I threw my pen down on the desk.
THE EYES WERE OPEN again, looking out through the plastic skin. She was holding the face mask in her left hand, about a foot away from her face, as if restraining something that had tried to attack her. Her chest was still rising and falling too fast.
I went to the bedside and crouched beside her. The eyes slanted down with me, the head immobile on the bed. “I won’t,” she said, and pushed the mask into my hands.
“Why not?”
She shook her head. “Can’t.”
“Is it uncomfortable?”
“Suffocating. Can’t.”
I bit back an argument. “How about I give you something to help you relax?”
“Why?”
“You need the mask. You’re not getting enough oxygen without it. If we can relax you a little, maybe you’ll feel better about wearing it.”

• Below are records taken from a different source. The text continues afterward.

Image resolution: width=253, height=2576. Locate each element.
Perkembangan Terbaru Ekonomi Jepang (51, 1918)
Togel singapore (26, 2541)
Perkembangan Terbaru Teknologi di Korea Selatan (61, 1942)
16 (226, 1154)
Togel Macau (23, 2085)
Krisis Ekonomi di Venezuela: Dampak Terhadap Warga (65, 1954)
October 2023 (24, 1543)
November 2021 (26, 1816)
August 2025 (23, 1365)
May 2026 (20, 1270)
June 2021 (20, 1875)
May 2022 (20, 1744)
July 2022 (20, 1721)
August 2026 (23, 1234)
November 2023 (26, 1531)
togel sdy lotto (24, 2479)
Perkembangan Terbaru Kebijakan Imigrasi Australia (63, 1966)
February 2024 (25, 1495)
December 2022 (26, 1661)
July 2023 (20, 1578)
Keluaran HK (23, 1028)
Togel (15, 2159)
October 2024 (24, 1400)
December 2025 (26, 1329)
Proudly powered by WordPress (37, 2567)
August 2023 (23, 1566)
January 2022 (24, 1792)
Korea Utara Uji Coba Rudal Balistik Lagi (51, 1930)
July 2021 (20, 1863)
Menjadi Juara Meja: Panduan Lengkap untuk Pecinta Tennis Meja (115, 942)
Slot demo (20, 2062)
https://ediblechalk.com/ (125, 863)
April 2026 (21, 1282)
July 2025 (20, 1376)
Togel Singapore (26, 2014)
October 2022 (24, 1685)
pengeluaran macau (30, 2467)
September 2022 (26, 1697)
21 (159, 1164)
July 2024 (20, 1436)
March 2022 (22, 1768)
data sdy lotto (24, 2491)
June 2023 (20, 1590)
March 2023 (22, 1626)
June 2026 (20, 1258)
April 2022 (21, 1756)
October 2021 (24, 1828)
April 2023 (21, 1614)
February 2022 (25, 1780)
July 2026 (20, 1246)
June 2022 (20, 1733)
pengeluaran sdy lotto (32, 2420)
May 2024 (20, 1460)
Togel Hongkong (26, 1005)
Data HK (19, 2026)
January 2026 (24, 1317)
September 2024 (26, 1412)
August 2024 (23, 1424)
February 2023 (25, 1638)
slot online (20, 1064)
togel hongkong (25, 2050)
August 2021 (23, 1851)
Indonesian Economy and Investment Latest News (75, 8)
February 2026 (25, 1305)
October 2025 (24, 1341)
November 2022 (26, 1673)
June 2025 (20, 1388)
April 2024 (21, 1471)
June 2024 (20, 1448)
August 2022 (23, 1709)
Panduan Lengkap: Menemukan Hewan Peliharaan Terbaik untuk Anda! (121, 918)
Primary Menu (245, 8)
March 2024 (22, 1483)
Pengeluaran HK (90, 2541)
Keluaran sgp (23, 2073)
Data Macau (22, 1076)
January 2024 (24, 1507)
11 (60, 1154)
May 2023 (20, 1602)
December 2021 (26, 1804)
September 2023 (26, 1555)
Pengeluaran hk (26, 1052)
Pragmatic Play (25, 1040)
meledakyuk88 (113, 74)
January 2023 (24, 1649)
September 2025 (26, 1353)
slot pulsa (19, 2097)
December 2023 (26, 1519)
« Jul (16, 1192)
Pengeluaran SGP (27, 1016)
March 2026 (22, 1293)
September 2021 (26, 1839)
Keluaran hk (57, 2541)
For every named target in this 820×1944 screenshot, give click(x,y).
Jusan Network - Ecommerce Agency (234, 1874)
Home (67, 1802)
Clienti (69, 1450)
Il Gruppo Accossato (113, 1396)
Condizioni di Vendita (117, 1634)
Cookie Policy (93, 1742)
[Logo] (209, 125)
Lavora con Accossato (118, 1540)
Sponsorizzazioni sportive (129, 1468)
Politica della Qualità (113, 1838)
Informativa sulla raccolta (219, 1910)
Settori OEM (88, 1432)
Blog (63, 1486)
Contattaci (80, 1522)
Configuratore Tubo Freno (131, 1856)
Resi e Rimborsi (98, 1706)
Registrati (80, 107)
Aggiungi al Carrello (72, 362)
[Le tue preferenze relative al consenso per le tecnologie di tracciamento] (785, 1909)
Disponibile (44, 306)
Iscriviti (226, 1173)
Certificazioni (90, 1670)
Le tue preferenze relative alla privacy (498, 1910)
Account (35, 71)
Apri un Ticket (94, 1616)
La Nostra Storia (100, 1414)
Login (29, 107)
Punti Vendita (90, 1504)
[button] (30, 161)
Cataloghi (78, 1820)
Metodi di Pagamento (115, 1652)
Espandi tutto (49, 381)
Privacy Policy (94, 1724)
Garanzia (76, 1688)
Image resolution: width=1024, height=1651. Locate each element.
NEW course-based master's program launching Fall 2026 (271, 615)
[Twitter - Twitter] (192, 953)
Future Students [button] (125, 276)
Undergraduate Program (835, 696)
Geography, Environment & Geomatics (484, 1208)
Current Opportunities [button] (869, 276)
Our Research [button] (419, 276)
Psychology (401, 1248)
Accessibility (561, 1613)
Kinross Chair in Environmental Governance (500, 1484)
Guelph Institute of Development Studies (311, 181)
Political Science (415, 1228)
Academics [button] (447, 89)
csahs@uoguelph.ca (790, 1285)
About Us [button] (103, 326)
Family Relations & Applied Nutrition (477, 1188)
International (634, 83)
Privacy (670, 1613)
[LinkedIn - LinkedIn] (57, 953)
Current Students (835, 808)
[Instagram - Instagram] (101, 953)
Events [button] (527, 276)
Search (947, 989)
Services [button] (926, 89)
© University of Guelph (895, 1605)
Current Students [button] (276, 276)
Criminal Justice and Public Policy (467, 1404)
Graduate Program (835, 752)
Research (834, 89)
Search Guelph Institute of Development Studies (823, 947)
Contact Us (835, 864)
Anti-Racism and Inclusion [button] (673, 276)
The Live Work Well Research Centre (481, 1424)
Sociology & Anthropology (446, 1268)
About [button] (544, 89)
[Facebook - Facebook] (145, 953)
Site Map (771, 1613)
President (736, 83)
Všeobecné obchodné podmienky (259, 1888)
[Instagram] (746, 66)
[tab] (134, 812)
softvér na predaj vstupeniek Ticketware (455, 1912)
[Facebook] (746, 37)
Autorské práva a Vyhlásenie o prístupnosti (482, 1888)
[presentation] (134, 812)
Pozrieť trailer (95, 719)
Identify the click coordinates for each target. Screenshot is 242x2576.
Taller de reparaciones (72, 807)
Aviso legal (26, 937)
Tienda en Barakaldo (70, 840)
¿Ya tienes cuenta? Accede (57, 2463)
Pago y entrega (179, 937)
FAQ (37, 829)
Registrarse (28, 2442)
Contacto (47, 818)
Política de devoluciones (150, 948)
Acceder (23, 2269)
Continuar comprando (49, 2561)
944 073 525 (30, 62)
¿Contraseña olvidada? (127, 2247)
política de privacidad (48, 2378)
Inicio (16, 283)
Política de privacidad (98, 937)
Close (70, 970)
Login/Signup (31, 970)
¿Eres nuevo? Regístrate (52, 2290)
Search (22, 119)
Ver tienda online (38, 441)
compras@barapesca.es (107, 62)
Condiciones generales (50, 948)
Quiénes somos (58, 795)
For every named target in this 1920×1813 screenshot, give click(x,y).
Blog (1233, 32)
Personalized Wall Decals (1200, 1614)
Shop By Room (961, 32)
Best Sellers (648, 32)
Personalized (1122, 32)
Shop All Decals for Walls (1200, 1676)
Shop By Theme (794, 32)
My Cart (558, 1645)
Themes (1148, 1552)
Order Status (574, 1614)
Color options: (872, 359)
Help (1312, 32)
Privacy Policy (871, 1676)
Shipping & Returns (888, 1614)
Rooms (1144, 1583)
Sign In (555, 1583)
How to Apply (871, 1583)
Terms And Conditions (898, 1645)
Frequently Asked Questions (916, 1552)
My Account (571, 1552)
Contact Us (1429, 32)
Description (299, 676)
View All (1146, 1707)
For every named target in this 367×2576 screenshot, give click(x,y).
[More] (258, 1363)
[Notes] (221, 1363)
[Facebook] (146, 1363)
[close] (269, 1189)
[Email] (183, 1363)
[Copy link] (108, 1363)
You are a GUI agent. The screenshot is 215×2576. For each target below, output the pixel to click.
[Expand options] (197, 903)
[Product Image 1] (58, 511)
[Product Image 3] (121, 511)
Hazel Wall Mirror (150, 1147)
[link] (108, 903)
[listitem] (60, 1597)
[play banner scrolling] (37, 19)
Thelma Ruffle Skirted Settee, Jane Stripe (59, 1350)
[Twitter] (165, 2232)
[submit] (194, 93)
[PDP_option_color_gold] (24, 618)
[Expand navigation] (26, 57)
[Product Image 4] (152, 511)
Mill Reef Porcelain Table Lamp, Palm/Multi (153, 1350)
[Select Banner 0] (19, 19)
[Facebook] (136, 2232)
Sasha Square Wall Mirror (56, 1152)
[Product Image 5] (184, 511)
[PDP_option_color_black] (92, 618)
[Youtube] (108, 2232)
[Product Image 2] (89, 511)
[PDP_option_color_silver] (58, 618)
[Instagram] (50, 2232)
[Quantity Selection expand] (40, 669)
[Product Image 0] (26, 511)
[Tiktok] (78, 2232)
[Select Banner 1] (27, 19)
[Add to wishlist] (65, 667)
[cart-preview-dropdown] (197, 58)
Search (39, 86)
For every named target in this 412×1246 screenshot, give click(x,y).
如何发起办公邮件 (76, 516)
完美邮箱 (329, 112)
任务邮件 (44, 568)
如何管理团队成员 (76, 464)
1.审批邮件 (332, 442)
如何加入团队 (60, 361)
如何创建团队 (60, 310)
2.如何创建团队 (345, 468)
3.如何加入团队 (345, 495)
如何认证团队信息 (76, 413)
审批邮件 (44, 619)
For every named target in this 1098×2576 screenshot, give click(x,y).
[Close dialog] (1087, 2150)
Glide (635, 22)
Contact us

The eyes closed for a moment. “All right,” she said.
I told the nurse to give her a milligram of Ativan and two of morphine, and to try to get the mask back on her.
Just after nine the nurse reappeared in the doorway of the workroom and shook her head.
“She won’t keep the mask on.”
I pulled myself to my feet.
The patient was propped up in bed now, leaning forward, her hands braced on her thighs to support her. The posture is called “tripoding”; it’s something people do instinctively when they’re having trouble getting air. Her shoulders were lifting and falling rhythmically with each breath. She was using what are called the accessory muscles, anything to help expand the ribcage with inhalation. It can buy you a little extra air exchange, but the price, in terms of exertion, is more than most of us can pay for very long. The mask lay in her right hand, hissing.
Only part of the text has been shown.